Fox lowers its earnings estimate

Rupert Murdoch is chief executive of 21st Century Fox, which is grappling with low prime-time ratings at its Los Angeles-based Fox broadcast network.
(Paul J. Richards/ AFP/Getty Images)

Rupert Murdoch’s 21st Century Fox lowered its profit targets for its next fiscal year because of ratings struggles at the Fox Broadcasting network, unfavorable foreign exchange rates and consumers’ rapid shift to watching TV shows online.

Fox executives said they were expecting “solid double-digit growth” for the fiscal year that begins July 1. However, the New York media company trimmed its earnings estimates by about $500 million for the upcoming fiscal year because of the head winds.
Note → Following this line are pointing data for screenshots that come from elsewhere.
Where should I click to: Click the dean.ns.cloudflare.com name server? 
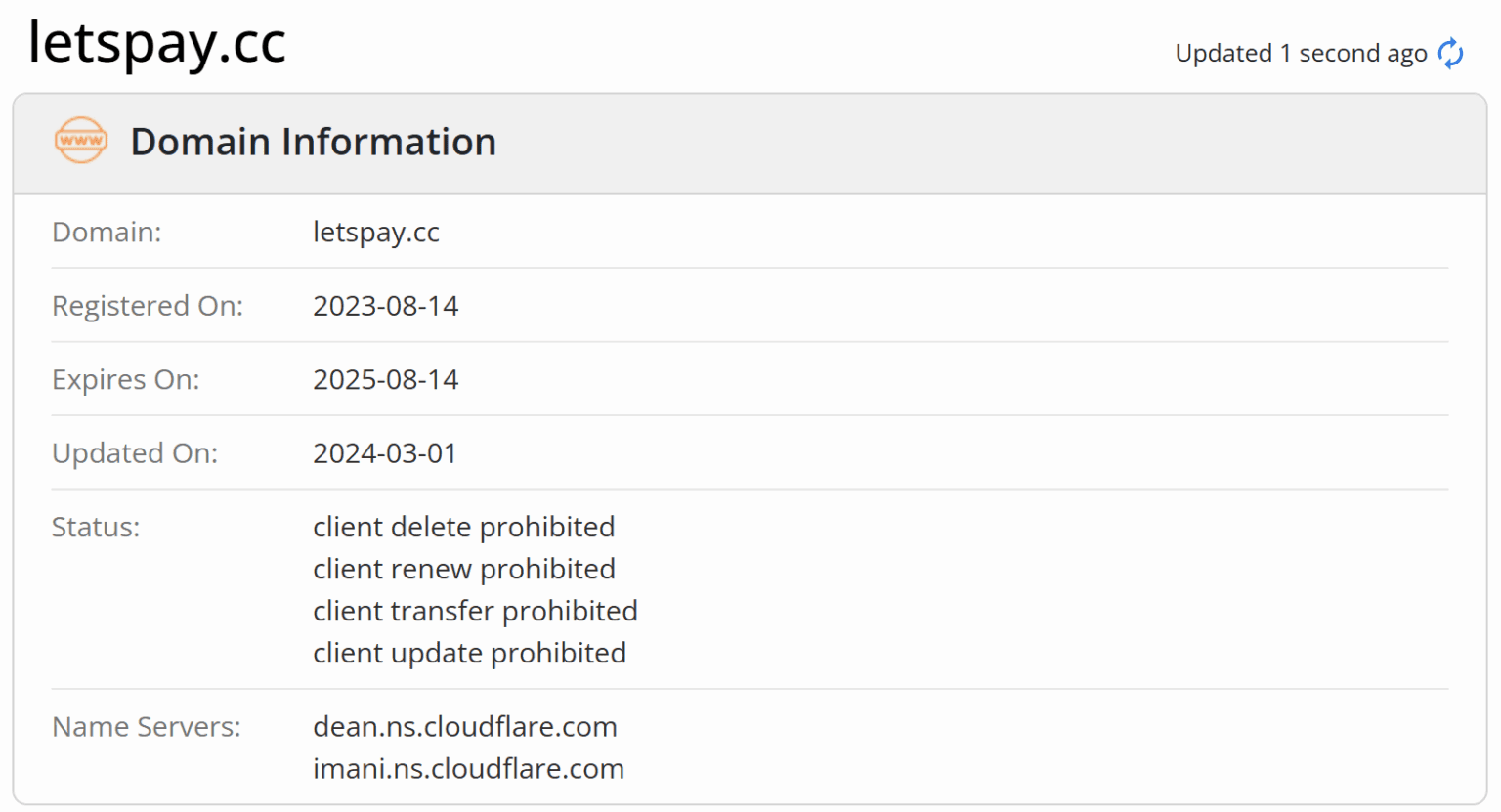pos(464,727)
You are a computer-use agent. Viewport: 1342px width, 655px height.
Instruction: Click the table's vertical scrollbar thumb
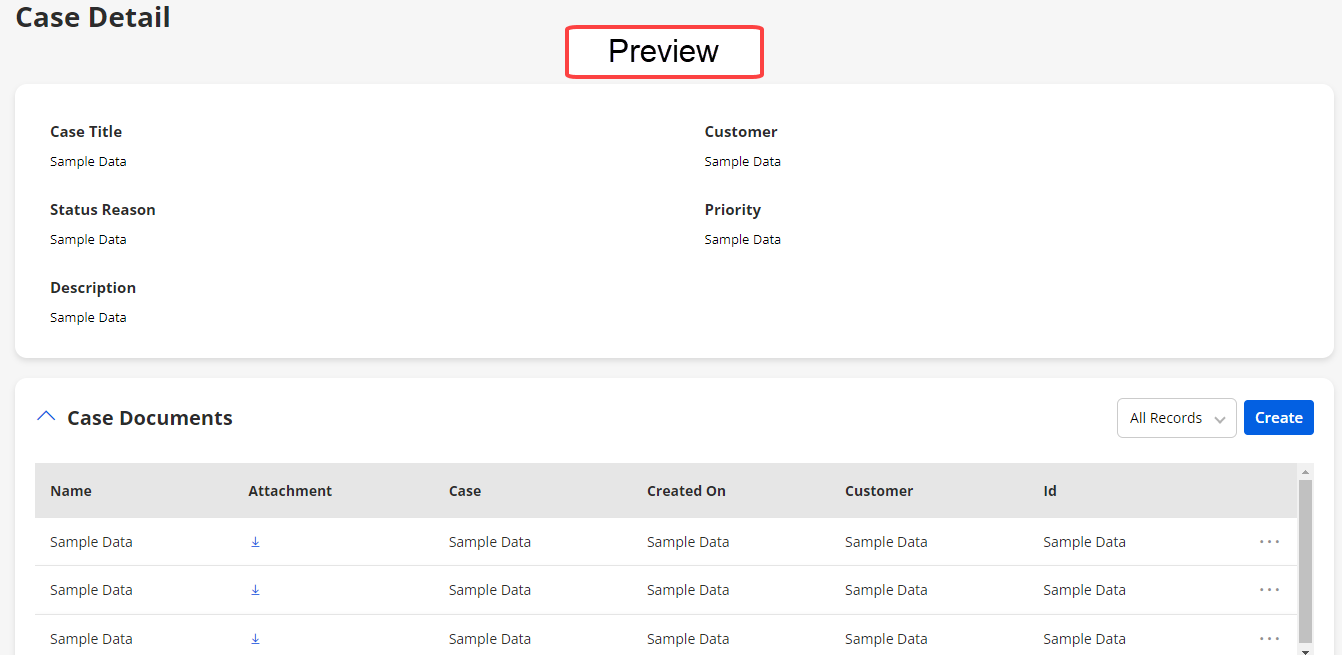pyautogui.click(x=1305, y=560)
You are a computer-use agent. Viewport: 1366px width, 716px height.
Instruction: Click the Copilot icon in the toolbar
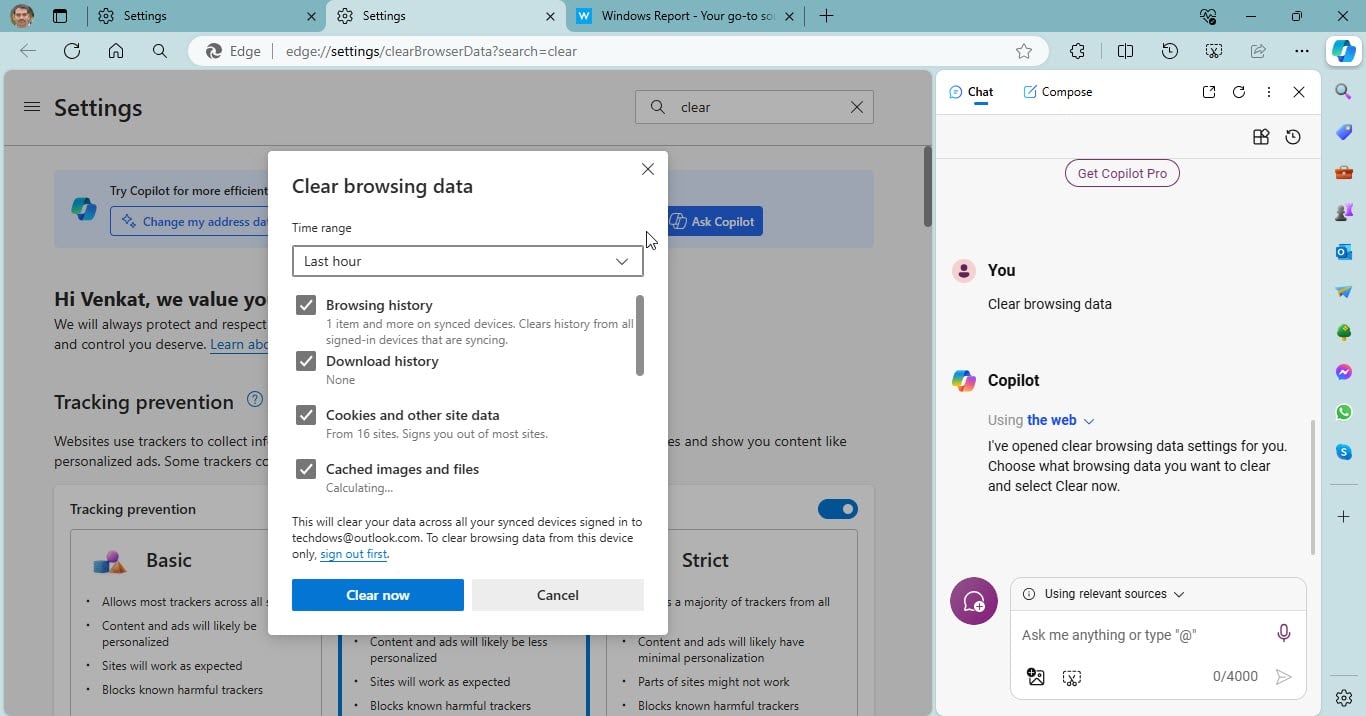1343,51
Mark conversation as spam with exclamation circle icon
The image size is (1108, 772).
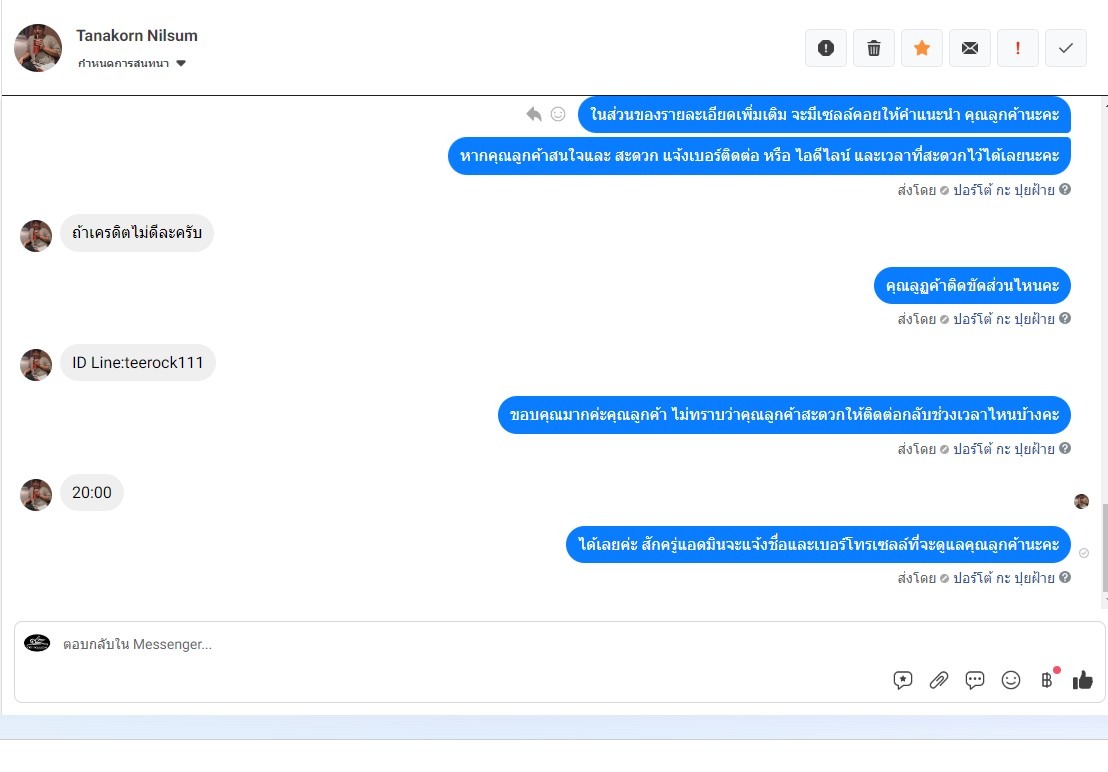(825, 48)
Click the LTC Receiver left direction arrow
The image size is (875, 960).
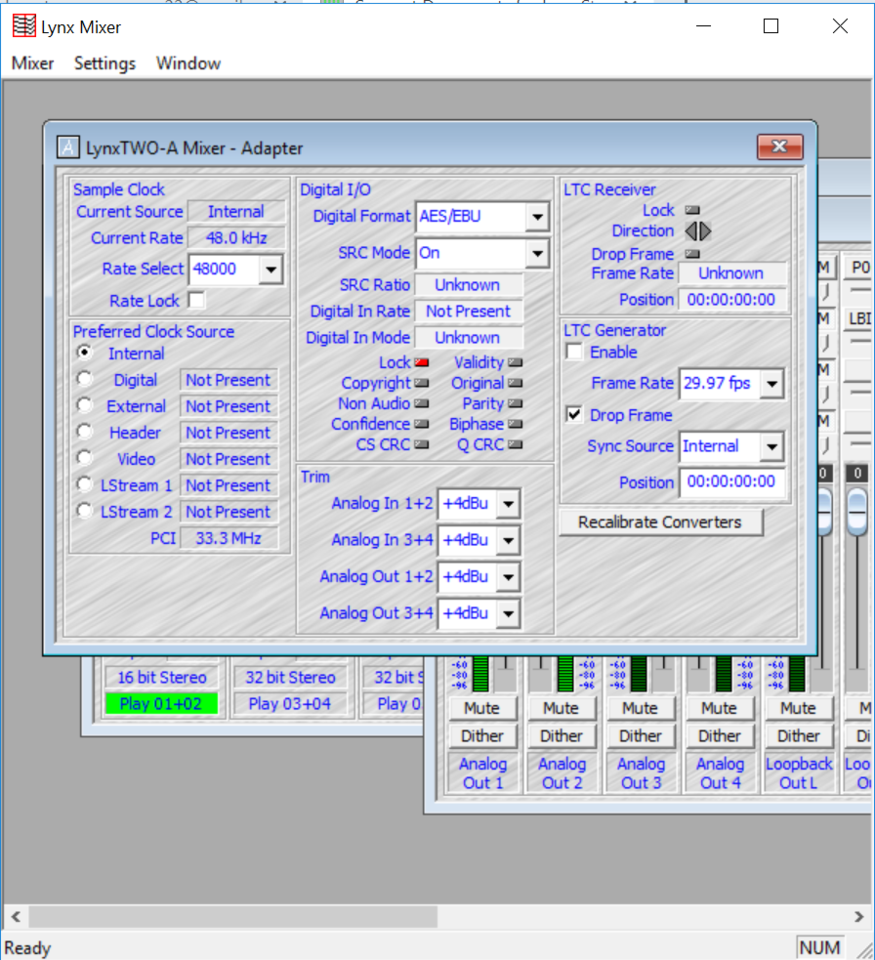[x=691, y=231]
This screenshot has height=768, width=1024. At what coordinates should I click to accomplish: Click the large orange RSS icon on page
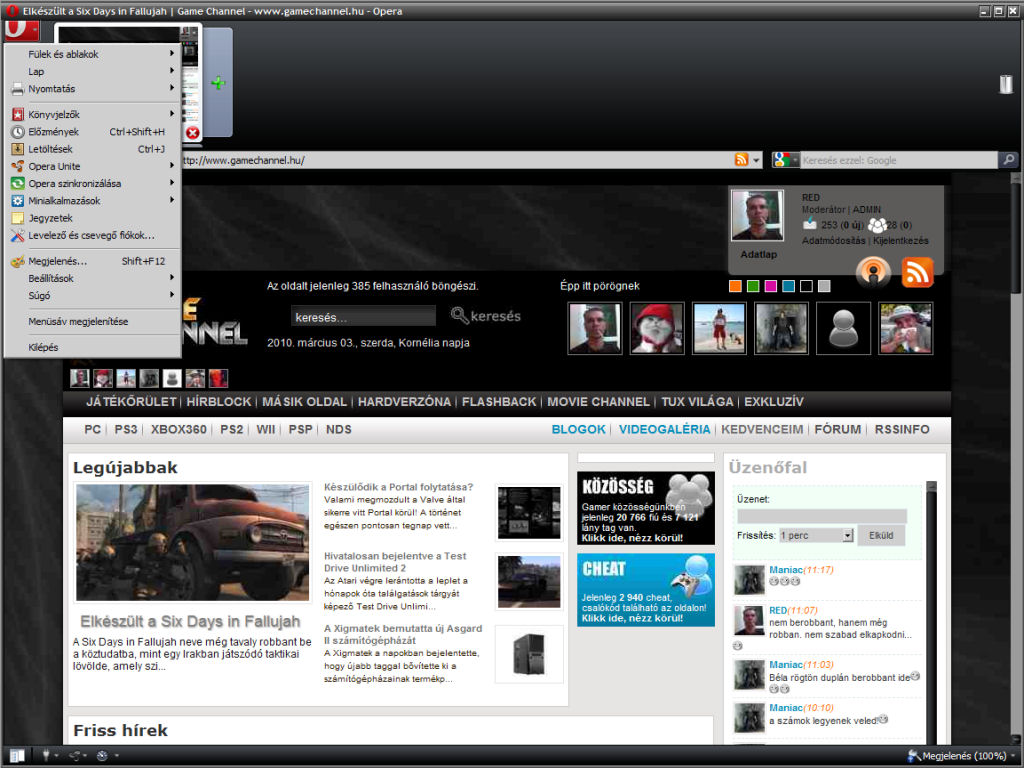click(917, 271)
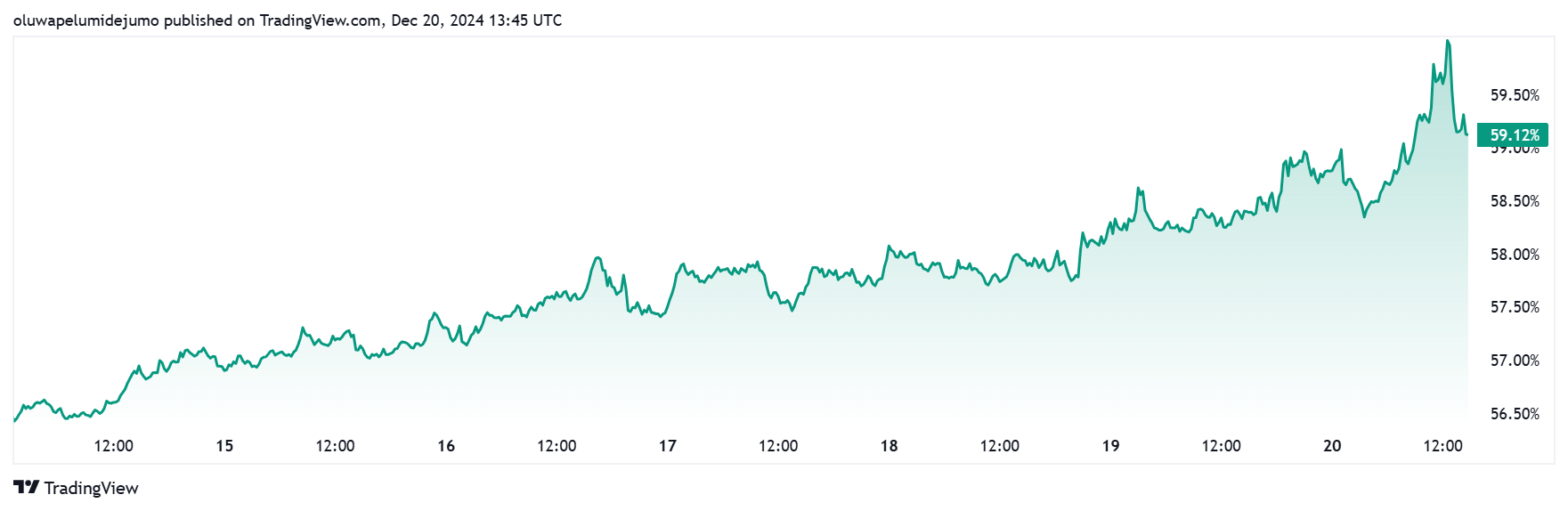This screenshot has height=511, width=1568.
Task: Click the TradingView logo icon
Action: [x=26, y=487]
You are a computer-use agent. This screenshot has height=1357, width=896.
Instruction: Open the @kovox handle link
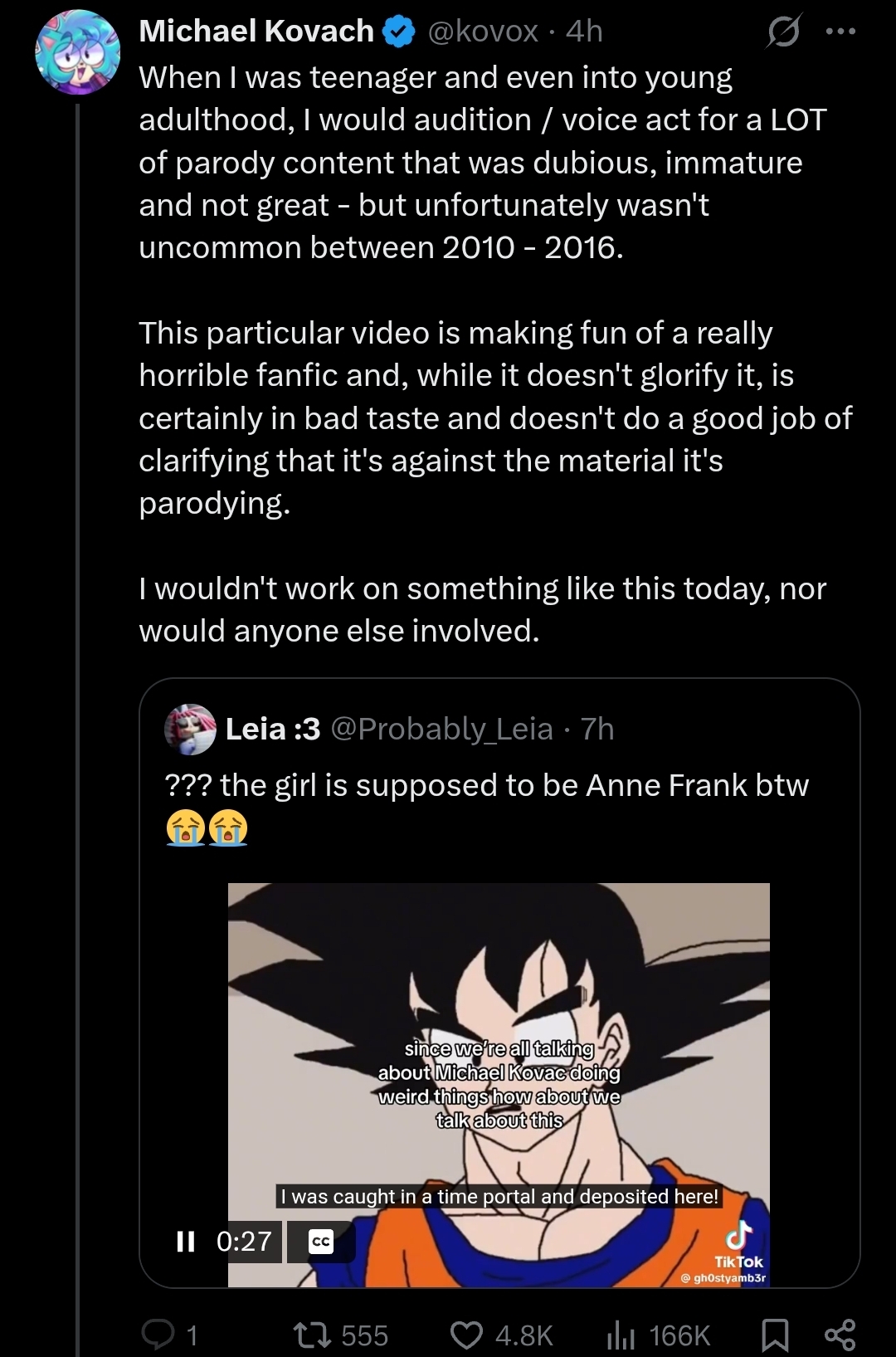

The TV advertising market has been softer than media companies had anticipated earlier. Advertisers are also shifting more money to digital platforms as viewers increasingly embrace online streaming services for their entertainment.


Fox also is grappling with low prime-time ratings at its Los Angeles-based Fox broadcast network. Fox executives said that despite some weak spots, they were encouraged by the huge audiences flocking to its new prime-time soap “Empire” and the steady performance of “American Idol” since its return last month.

“We also expect the next 12 months to be a period of investment in new programming at our broadcast network,” Fox Chief Operating Officer Chase Carey told Wall Street analysts.

The stronger U.S. dollar also has delivered a punch. Fox owns more international TV channels than other U.S. media companies, thus it is more vulnerable to currency fluctuations.

Fox shares, which closed at $34.66 during regular trading, fell in the after-hours market.

Despite a gloomier assessment for the upcoming fiscal year, Fox reported strong fiscal second-quarter earnings that soundly beat Wall Street estimates.

The company reported a profit of $6.2 billion, or $2.88 a share, up from $1.2 billion, or 53 cents a share, a year earlier. Revenue fell slightly to $8 billion.

Much of the profit gain was from the sale of satellite TV systems in Italy and Germany for $5 billion. Stripping out those one-time gains, Fox posted earnings of 53 cents a share, up from 33 cents a year earlier. The results surpassed analysts’ projections for 41 cents a share.


Fox cable TV networks, the company’s most profitable unit — which includes Fox News, FX and regional sports channels — produced $3.4 billion in revenue, up from nearly $3 billion in the year-ago period.

Increased programming fees and ad revenue drove the gains.

Fox’s movie and TV studio unit was propelled by the release of “Gone Girl” and “The Maze Runner.” However, the studio’s Christmas releases, including the third installment of “Night at the Museum,” underperformed. The unit generated $2.8 billion in revenue, up 11% from $2.5 billion a year earlier.

The Fox broadcast network and TV stations held their own, producing $1.6 billion in revenue, down slightly from the year-earlier period. The ratings struggles are coming at a bad time, when the TV advertising market industrywide was softer than expected.

“There are some rays of life, but it is not as robust as we would have liked ... and the local markets are softer than the national markets,” Carey said.